*** DOCUMENT EXTRACT ***

Breen: "The man in the shot wore a loincloth, but a critical examination of the shot indicated that the woman was stark naked. There were four or five shots of the woman… which showed the front of the woman's body."

When MGM production head Irving Thalberg protested at the jury's decision by claiming that the 1928 film White Shadows in the South Seas had "fifty naked women" in it, the jurors screened that film and determined that none of the women were naked. According to film historian Rudy Behlmer: "From all evidence, three versions of the sequence eventually went out to separate territories during the film's initial release. One with Jane clothed in her jungle loincloth outfit, one with her topless, and one with her in the nude. However, by April 24, 1934, all prints of Tarzan and His Mate in all territories were ordered changed. Additionally, the New York Censors previewed the film, and insisted that the scene involving Cavanagh lowering his nude body into a portable bathtub be eliminated as well. It was not until Ted Turner purchased the pre-1986 MGM film library that an unedited print of the original film was discovered in the MGM vaults and released in 1986.

==Reception==

Although the film was a hit, it did not earn as much as the first Tarzan film in the United States, making Tarzan and His Mate a box office disappointment for MGM. Internationally, it was a huge success, despite the fact that it was banned in Germany by the National Socialist Party on the grounds that it showed a Nordic man in brutal surroundings.

*** End of DOCUMENT EXTRACT ***

## PROMPT
Pick up the passage about the film Tarzan and His Mate after its last sentence and continue it.

*** RAW DATA ***

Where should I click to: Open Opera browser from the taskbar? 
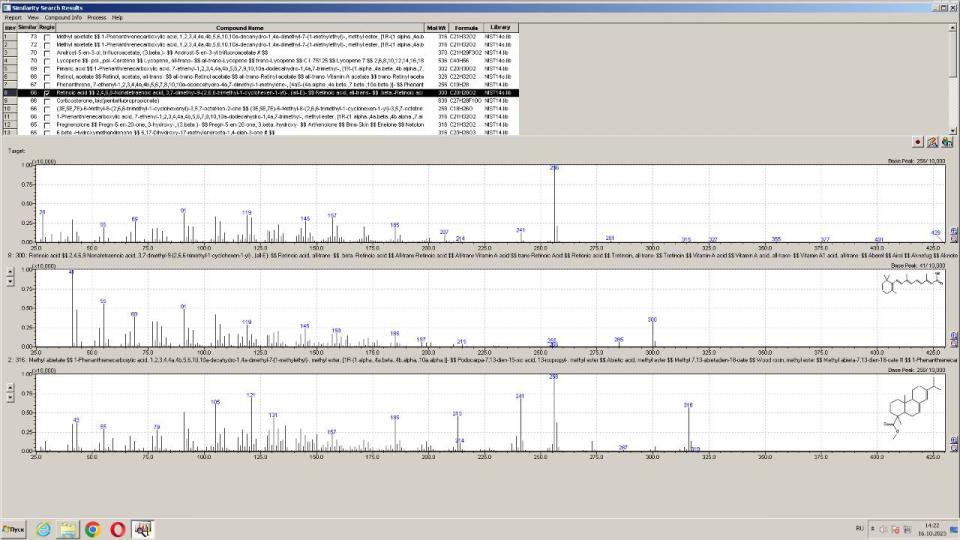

*** End of RAW DATA ***

## RESULT OF THIS TASK
In his April 21, 1934, review, Mordaunt Hall of The New York Times praised the film as “if anything, even more fantastic than its predecessor... Aside from the wild tale, this film is a marvel from a photographic standpoint...Needless to say that Miss O'Sullivan and Mr. Weissmuller acquit themselves in the same favorable fashion they did in their former hectic experiences.”

Hall followed up on April 29, 1934, with another piece headlined “LIFE IN THE JUNGLE—Tarzan and His Mate a Marvel of Camera Work”: “FANTASTIC as is the yarn of Tarzan and His Mate, a sequel to the highly successful Tarzan, the Ape Man, it has been produced with such marked cleverness that it affords no little fun and a full measure of excitement...A great deal of credit is due to the expert work of the camera men. Charles Clarke and Clyde DeVinna...the unfailing manner in which they deal with their scenes is little short of marvelous...just as one might hazard that Tarzan is struggling with a stuffed lion, one sees that the animal has a full-toothed jaw...”

Variety observed: “the monkeys do everything but bake cakes and the very human elephants always seem on the verge of sitting down for a nice, quiet game of chess; yet the picture has a strange sort of power that overcomes the total lack of logic.”

Dennis Schwartz from Ozus' World Movie Reviews gives the film a grade A−, calling it the best of the series. In his review, Schwartz praised the film's action sequences, 'brisk' pacing, and cinematography. Kim Newman from Empire Online rates the film three out of five stars, calling it "Engaging and surprisingly sexy and raw for its time with luscious production values."

Leonard Maltin gives the restored version of the film 3.5 out of 4 stars, praising it as an “Opulent, action-packed entry co-directed by MGM's famed art director Gibbons, and notable for pre-Code sexual candor and a distinct lack of clothes.“

On review aggregator Rotten Tomatoes, Tarzan and His Mate holds an approval rating of 100%, based on 14 reviews, and an average rating of 7.41/10.

==Legacy==

The film was nominated for American Film Institute's 2002 AFI's 100 Years...100 Passions list.

In 2003, the United States Library of Congress deemed the film "culturally, historically or aesthetically significant" and selected it for preservation in the National Film Registry.